**AVAILABLE DATA:**

● ● ●

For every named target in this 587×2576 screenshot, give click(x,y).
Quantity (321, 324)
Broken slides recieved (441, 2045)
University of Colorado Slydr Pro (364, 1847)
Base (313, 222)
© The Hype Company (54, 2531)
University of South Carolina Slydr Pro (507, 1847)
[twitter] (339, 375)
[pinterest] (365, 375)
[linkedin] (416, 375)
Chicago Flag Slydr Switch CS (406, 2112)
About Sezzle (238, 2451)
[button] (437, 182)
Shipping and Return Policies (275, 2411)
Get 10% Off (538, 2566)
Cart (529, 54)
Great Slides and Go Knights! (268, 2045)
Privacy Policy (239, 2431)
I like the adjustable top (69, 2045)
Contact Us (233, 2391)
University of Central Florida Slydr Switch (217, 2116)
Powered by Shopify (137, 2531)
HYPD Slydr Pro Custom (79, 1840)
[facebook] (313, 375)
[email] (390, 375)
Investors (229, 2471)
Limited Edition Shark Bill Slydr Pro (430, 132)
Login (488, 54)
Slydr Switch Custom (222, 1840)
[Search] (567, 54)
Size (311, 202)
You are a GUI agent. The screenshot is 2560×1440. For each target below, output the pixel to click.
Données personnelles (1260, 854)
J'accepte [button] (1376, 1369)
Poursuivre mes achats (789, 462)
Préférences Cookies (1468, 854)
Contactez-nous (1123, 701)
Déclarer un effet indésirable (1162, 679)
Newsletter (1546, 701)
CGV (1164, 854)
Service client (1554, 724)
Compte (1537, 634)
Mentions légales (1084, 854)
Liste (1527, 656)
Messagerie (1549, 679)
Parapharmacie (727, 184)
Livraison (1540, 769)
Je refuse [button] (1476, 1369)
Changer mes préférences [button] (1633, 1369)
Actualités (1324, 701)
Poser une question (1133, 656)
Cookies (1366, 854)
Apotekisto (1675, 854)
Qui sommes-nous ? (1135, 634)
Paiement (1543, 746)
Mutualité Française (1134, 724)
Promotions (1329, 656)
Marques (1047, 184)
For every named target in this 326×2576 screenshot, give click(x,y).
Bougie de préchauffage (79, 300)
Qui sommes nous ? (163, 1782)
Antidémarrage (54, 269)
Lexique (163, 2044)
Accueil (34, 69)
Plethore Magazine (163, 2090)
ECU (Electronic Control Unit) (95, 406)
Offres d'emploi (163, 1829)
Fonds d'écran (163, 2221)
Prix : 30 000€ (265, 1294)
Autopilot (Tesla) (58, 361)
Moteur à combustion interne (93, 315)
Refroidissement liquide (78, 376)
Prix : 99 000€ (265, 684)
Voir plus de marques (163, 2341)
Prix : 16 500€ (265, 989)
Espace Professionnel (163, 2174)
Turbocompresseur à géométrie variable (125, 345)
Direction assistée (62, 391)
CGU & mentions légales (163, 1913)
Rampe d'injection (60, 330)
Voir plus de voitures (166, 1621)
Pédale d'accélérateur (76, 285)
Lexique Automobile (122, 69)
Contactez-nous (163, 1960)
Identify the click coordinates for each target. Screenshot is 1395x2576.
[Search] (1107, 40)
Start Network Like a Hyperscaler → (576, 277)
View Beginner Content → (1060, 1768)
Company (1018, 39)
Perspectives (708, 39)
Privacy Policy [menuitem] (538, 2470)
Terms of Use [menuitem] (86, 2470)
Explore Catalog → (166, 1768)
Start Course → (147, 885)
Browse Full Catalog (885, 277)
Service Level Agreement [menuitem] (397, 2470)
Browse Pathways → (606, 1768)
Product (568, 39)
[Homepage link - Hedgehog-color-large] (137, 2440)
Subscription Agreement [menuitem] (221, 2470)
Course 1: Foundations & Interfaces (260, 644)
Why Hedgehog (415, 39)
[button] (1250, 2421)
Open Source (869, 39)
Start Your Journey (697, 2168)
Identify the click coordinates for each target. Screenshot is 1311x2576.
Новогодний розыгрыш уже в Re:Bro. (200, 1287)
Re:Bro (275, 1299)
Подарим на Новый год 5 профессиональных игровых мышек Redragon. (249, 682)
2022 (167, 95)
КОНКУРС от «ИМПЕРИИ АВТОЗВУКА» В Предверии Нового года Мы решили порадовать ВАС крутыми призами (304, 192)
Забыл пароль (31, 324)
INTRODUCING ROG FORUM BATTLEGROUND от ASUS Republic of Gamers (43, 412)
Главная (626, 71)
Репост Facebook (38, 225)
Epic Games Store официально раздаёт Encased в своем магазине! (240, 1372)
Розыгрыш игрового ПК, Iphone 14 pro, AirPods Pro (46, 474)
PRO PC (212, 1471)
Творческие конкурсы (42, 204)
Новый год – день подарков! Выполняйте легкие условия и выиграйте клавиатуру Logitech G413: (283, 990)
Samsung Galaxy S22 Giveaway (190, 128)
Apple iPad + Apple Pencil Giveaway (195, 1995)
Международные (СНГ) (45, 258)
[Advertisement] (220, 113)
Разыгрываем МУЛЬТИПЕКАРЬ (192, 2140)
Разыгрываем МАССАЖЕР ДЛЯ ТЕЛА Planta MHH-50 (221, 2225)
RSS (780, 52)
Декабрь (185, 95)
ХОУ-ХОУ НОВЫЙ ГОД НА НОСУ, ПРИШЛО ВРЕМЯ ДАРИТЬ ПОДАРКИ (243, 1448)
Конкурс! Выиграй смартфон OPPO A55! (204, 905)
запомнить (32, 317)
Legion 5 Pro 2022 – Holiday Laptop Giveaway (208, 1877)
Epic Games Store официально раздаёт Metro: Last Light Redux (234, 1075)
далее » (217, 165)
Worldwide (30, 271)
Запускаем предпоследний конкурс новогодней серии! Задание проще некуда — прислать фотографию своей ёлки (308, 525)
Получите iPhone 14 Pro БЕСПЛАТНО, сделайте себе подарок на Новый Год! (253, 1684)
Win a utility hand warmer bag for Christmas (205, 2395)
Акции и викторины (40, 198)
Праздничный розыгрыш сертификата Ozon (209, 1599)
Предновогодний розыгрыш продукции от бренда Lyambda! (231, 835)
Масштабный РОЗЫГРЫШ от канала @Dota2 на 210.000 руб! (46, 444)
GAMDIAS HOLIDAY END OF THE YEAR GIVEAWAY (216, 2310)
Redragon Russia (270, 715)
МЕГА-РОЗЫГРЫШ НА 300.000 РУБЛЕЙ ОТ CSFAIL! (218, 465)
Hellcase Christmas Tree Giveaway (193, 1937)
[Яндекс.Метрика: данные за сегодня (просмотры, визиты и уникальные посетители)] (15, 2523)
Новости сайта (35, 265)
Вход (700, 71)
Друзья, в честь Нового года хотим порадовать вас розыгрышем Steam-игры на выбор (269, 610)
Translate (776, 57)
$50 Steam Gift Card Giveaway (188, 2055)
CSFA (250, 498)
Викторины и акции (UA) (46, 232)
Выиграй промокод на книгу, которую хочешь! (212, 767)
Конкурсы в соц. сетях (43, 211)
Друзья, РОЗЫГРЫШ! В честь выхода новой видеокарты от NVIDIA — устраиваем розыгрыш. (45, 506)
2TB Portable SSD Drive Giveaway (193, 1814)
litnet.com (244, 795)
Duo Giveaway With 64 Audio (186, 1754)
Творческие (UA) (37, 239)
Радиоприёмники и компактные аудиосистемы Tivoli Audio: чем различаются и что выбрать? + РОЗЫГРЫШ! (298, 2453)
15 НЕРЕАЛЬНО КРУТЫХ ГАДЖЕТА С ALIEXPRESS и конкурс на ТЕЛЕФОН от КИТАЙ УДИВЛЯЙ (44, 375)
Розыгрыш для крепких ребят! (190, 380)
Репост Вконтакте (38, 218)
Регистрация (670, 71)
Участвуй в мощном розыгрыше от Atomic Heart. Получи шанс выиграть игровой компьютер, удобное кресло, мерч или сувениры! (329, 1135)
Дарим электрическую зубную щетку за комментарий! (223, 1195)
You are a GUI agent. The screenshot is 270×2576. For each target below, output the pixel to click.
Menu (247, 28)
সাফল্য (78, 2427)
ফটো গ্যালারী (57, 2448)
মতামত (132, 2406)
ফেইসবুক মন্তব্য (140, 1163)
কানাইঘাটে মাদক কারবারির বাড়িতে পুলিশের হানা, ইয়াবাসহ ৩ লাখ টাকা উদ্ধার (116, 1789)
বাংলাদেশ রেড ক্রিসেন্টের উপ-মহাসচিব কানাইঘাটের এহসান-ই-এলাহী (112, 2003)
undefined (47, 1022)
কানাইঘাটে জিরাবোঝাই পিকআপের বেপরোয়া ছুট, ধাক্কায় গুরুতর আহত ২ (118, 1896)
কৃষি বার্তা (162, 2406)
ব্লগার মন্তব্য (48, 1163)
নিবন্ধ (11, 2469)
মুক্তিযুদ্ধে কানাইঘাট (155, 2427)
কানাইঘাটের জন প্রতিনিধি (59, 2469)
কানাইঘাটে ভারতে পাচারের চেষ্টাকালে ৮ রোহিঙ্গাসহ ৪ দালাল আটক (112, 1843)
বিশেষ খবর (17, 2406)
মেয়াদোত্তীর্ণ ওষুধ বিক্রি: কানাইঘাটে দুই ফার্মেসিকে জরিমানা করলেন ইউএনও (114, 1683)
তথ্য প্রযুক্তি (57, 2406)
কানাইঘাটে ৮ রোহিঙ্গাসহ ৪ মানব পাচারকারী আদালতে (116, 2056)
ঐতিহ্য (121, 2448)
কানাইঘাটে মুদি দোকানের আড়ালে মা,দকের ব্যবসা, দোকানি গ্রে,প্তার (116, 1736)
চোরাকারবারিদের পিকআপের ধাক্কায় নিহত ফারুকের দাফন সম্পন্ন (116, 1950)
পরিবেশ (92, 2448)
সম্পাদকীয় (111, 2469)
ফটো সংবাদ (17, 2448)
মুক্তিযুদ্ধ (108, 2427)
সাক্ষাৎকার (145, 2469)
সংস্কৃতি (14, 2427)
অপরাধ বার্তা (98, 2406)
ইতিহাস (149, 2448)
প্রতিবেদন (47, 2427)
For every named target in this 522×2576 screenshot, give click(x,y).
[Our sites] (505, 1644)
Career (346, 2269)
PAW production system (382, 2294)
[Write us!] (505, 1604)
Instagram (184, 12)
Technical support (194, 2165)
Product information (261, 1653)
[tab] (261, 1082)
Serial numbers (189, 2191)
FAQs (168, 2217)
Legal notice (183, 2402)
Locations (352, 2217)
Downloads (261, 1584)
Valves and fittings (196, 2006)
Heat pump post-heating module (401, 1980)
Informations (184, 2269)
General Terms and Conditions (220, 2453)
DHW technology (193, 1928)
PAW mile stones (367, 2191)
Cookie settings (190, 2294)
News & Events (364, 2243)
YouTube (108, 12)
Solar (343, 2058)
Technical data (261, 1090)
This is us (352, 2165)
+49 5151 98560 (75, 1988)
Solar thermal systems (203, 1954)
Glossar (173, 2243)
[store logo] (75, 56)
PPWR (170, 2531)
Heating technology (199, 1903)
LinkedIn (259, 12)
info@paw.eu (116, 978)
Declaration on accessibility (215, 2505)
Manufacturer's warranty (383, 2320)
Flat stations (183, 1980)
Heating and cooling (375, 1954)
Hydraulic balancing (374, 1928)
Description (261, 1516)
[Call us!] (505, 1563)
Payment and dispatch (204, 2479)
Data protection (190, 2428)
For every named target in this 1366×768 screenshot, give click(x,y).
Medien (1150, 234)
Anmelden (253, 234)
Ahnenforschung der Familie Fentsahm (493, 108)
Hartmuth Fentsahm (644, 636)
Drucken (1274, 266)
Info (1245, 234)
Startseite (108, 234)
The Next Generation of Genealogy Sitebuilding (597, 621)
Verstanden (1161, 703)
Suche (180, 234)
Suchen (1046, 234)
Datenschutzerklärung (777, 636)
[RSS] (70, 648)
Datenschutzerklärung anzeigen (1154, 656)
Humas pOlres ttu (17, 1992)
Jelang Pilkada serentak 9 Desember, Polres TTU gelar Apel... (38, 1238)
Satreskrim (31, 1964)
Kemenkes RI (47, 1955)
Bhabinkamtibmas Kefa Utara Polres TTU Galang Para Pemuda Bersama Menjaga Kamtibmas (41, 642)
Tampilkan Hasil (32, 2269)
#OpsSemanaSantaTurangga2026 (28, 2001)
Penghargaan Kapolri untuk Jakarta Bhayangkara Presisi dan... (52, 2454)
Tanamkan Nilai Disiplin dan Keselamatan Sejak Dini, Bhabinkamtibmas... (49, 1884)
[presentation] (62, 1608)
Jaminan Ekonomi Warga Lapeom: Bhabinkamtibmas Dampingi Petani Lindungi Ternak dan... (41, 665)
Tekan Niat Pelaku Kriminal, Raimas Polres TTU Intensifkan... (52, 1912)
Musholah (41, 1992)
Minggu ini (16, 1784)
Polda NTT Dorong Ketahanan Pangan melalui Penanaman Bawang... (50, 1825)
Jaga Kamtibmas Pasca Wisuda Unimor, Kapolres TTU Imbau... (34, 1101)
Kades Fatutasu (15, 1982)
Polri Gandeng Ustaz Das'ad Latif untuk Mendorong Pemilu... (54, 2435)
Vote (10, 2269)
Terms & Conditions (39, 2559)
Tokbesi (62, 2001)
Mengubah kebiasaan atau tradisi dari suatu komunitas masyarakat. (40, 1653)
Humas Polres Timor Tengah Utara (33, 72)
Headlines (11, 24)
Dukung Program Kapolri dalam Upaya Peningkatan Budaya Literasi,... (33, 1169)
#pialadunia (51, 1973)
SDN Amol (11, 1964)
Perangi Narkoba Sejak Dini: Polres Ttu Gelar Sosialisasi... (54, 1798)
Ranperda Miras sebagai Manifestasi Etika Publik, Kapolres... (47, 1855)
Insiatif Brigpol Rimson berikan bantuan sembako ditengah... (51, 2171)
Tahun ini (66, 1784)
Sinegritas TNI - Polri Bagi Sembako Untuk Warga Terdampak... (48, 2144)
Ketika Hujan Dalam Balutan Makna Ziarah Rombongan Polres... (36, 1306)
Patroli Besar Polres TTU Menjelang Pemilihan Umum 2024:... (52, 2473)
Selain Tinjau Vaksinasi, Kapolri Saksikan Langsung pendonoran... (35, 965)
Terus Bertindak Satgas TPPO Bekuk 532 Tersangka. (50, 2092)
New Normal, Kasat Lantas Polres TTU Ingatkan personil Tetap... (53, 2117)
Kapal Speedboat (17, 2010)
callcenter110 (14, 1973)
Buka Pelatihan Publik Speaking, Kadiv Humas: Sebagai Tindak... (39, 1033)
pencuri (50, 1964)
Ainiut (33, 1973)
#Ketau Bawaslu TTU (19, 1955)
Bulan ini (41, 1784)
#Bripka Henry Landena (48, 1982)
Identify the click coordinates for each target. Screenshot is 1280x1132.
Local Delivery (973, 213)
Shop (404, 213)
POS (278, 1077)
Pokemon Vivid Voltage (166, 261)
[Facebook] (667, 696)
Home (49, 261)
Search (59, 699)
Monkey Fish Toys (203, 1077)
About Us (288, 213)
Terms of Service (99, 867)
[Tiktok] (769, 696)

● ● ●

**YOUR TASK:** Above are the records; copy exactly the lines from the line with "নিবন্ধ (11, 2469)" through the line with "Solar (343, 2058)", both included.

**COMPLETED EXERCISE:**
নিবন্ধ (11, 2469)
মুক্তিযুদ্ধে কানাইঘাট (155, 2427)
কানাইঘাটের জন প্রতিনিধি (59, 2469)
কানাইঘাটে ভারতে পাচারের চেষ্টাকালে ৮ রোহিঙ্গাসহ ৪ দালাল আটক (112, 1843)
বিশেষ খবর (17, 2406)
মেয়াদোত্তীর্ণ ওষুধ বিক্রি: কানাইঘাটে দুই ফার্মেসিকে জরিমানা করলেন ইউএনও (114, 1683)
তথ্য প্রযুক্তি (57, 2406)
কানাইঘাটে ৮ রোহিঙ্গাসহ ৪ মানব পাচারকারী আদালতে (116, 2056)
ঐতিহ্য (121, 2448)
কানাইঘাটে মুদি দোকানের আড়ালে মা,দকের ব্যবসা, দোকানি গ্রে,প্তার (116, 1736)
চোরাকারবারিদের পিকআপের ধাক্কায় নিহত ফারুকের দাফন সম্পন্ন (116, 1950)
পরিবেশ (92, 2448)
সম্পাদকীয় (111, 2469)
ফটো সংবাদ (17, 2448)
মুক্তিযুদ্ধ (108, 2427)
সাক্ষাৎকার (145, 2469)
সংস্কৃতি (14, 2427)
অপরাধ বার্তা (98, 2406)
ইতিহাস (149, 2448)
প্রতিবেদন (47, 2427)
For every named target in this 522×2576 screenshot, give click(x,y).
[Our sites] (505, 1644)
Career (346, 2269)
PAW production system (382, 2294)
[Write us!] (505, 1604)
Instagram (184, 12)
Technical support (194, 2165)
Product information (261, 1653)
[tab] (261, 1082)
Serial numbers (189, 2191)
FAQs (168, 2217)
Legal notice (183, 2402)
Locations (352, 2217)
Downloads (261, 1584)
Valves and fittings (196, 2006)
Heat pump post-heating module (401, 1980)
Informations (184, 2269)
General Terms and Conditions (220, 2453)
DHW technology (193, 1928)
PAW mile stones (367, 2191)
Cookie settings (190, 2294)
News & Events (364, 2243)
YouTube (108, 12)
Solar (343, 2058)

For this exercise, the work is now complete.